§ **Dataset extract**
* * * * * * * * *
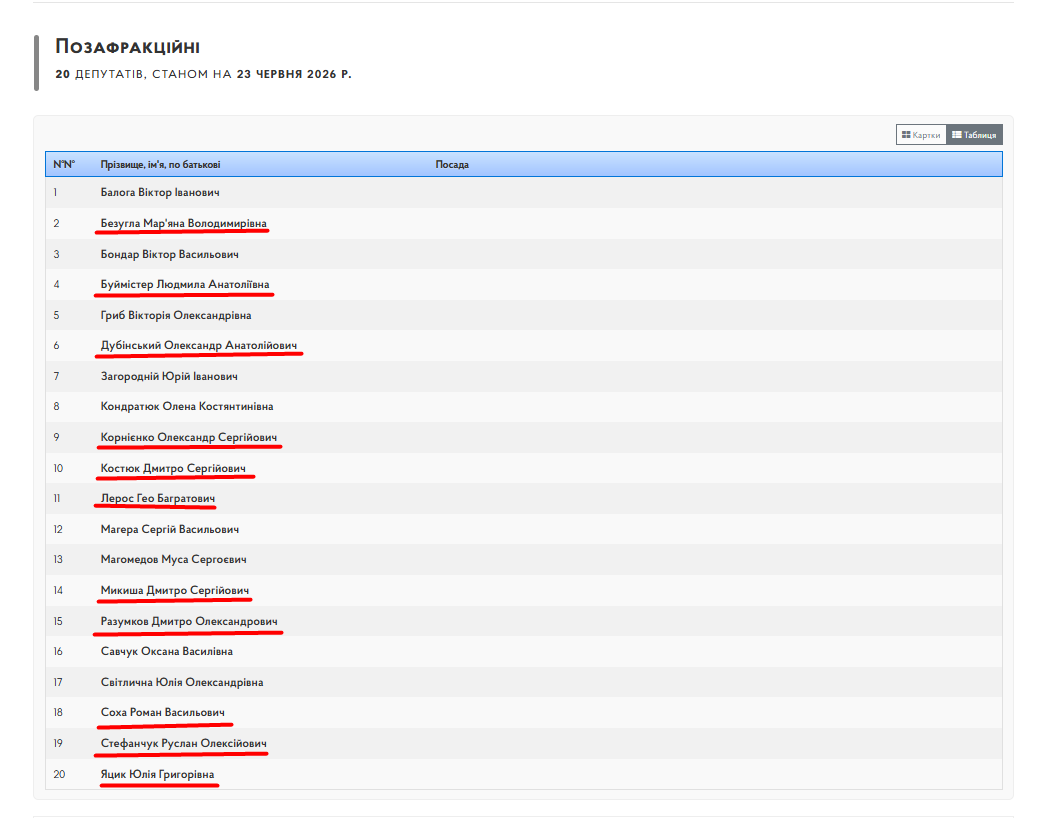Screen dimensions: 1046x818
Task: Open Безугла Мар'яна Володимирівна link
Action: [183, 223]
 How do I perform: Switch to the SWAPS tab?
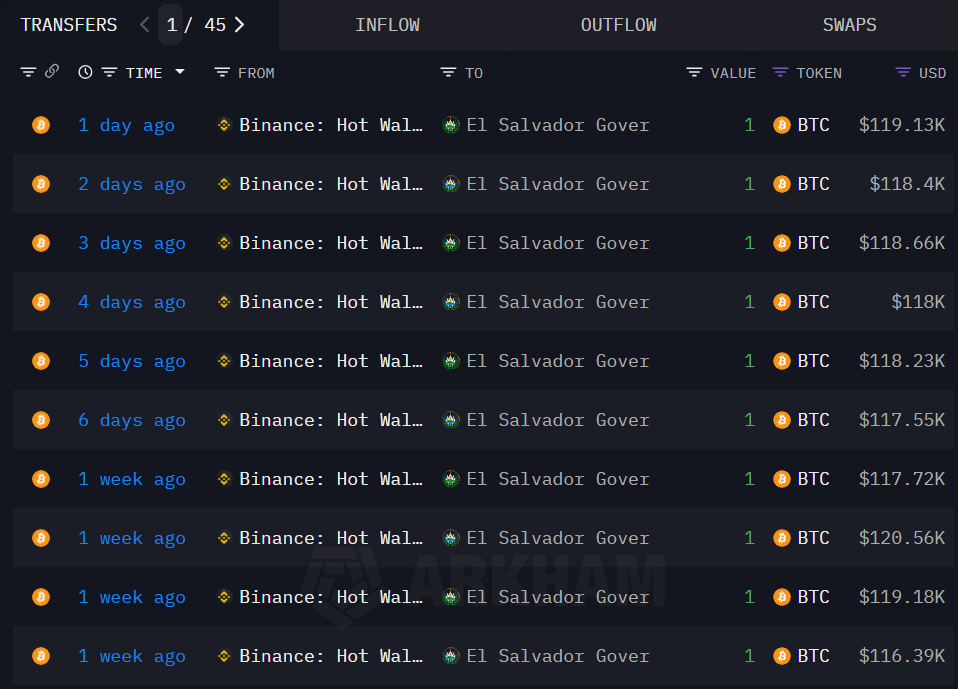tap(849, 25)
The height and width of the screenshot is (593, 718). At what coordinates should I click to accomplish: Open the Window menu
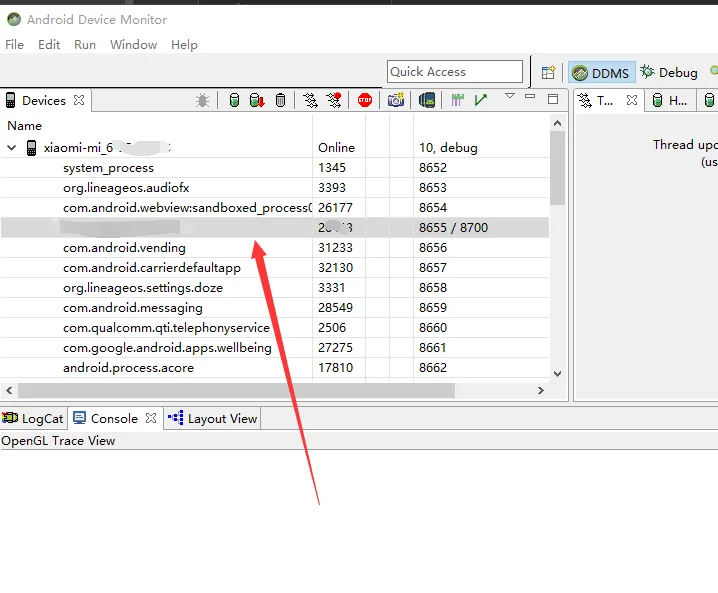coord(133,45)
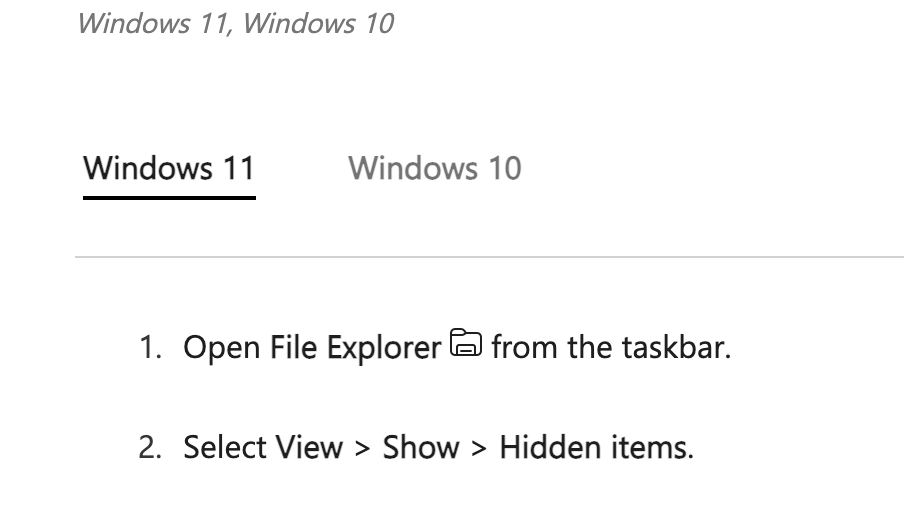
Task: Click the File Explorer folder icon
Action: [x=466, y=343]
* * * * * * * * *
§ **What is expected**
The line with "How do I perform: Switch to the SWAPS tab?" marks the start, and the last line of the material marks the end. Reproduce exactly those two lines and every line between them, without the pictures.

§ **Response**
 How do I perform: Switch to the SWAPS tab?
tap(849, 25)
The height and width of the screenshot is (593, 718). At what coordinates should I click to accomplish: Open the Window menu
coord(133,45)
Task: Click the File Explorer folder icon
Action: [x=466, y=343]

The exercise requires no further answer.